He - who had told me he loved me first, who had initiated the gf/bf conversations, who held me each night for the past three months -

thanked me for "our time together" and shut the door behind him.

Help me sisters. I don't know how to go on today.
I really don't.
Wow.. If i may begin by saying that guy sucks... I have been there too with that hurt and it sucks a big one. ALl i can say is that the best thing is just to allow yourself to be sad for the next two days. I would sob play all the sappy music and take time to figure out why you are so hurt. Once you know that, you can identify ways to feel better:grouphug::blowkiss:
 
When is your lease up? I will keep praying for you. Please don't give up. Just keep moving one step at a time one day at a time. Then before long those feeling and the ache will go away.

Ha! I just re signed on Monday. He did last week. :wallbash:

I really want to thank you all for your comments. It is so hard not to go over just last week. Where things were fine. At least I thought they were.
 
Wow, I'm sorry you are going through this. He truly does not deserve you. He could have at least "manned up" and let you know it wasn't working out. :nono:
 
What a dog. Over time your heart will heal and he'll be a distant memory. He is obvioulsy not the kind of man you want in your life anyway, because what he did was a punk move.
Just keep in mind there are still a lot of good men out there for you.
 
Just wanted to add that the three months were just when I started allowing him to sleep over.

We'd actually been together since last November.

I wish it was only three months though. Then I wouldn't have cried myself to sleep last night. And trying to stay professional at work right now is a joke. I don't even know if my clothes are clean right now.

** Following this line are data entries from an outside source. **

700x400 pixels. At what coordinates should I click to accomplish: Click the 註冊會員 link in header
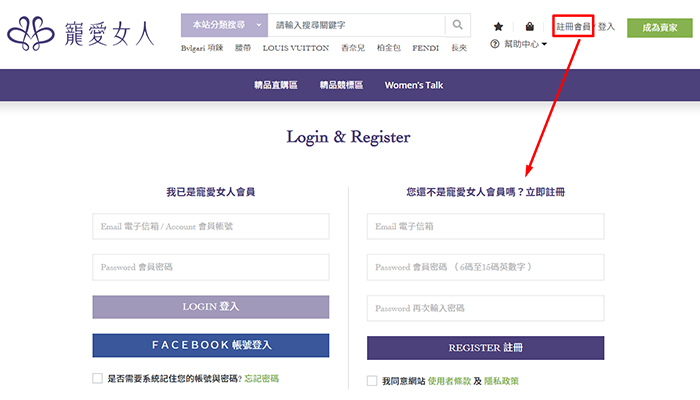point(573,26)
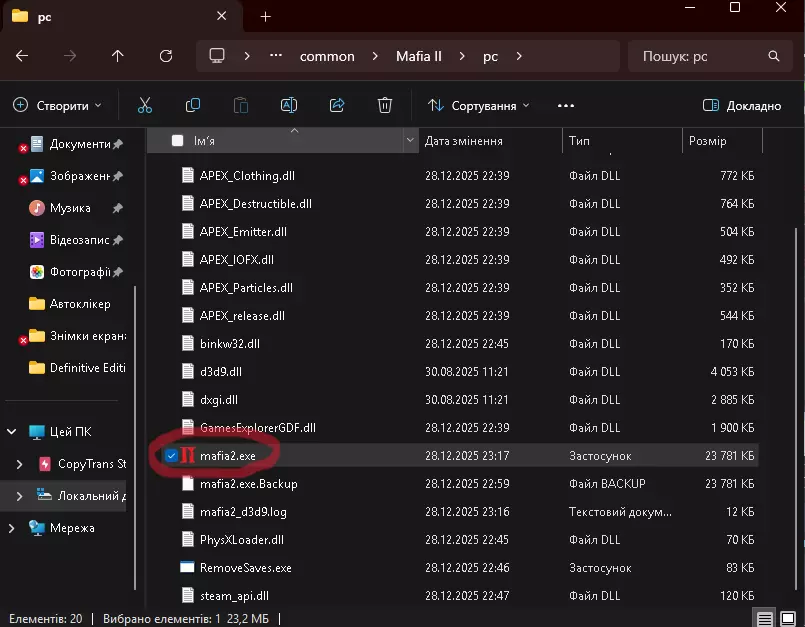Switch to large thumbnails view in status bar
805x627 pixels.
point(787,618)
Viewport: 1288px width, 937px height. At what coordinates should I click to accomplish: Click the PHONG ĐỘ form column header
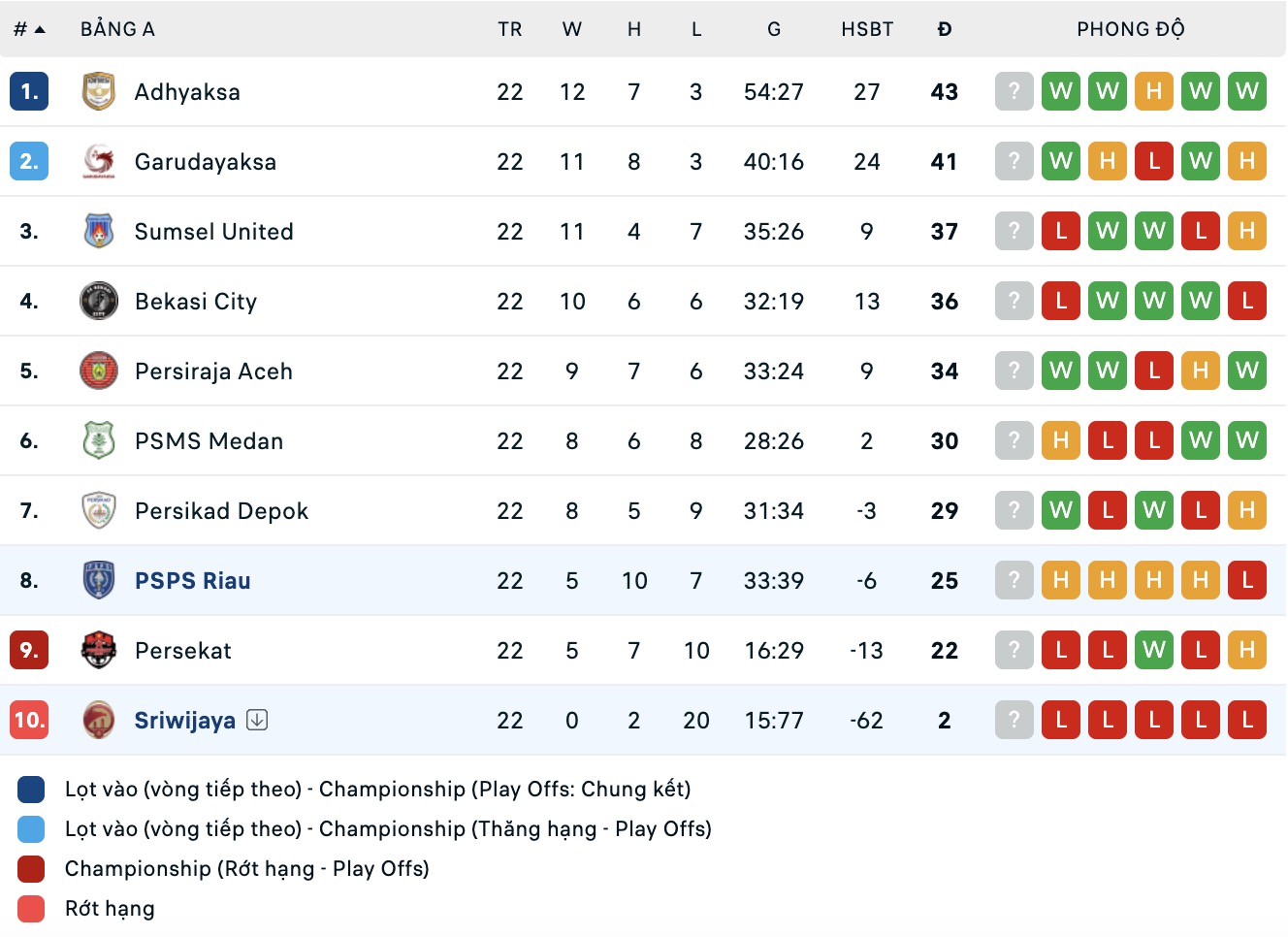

i feel like such a damn fool.

Hey, honey. I am so sorry this happened. Just know you aren't alone. This is the kind of thing that happens to everyone in some way, shape or form so you are NOT a damn fool. And, it's okay if you don't feel very professional. This is going to take time to heal from, but it WILL get better. Just pray for strength, do a LOT of journaling (esp when it really hurts), and spoil yourself with things that are good for you and laugh as much as possible. :knitting::luv2::sleep2::girlbar::flowers:
 
My heart is crushed ladies...

And the worst part is.. it's by a guy who I would NEVER have given a chance in the first place. He wormed his way into my heart - and I was kicking and screaming all the way. And just as I gave in...

BAM.

We spent all last weekend together, and he spent the night thru Wednesday. Wednesday night, we watched a great movie and then went to bed. In the morning, he kissed me as he always did - lingering a bit longer than usual. Then he left.

And I hadn't heard from him since. I went out of town for the weekend, so I brushed my nagging suspicions off.

So, on a whim, I decided to go downstairs last night (he lives in the same apartment complex) to check on him. I heard a woman's giggle at the door. I knocked.

He came to the door, so sheepishly, I already knew the deal.
He - who had told me he loved me first, who had initiated the gf/bf conversations, who held me each night for the past three months -

thanked me for "our time together" and shut the door behind him.

Help me sisters. I don't know how to go on today.
I really don't.


Wow, this sounds like something right out of a lifetime special.

He did the biggest favor for you. More than you will ever know. Don't let him see you sweat though. Always hold your head up high. You will be a true treasure to the real man in your life.

And check this, he may come running back. Don't be friends, talk to him, look at him, hang out, chill at his place, let him borrow some surgar, NOTHING!!!
 
My heart aches for you :nono:. how terrible. I've checked into the Heartbreak Hotel myself once. And I remember the pain! - which is the exact reason why I could never think of "being friends" or anyother thing he proposed afterwards.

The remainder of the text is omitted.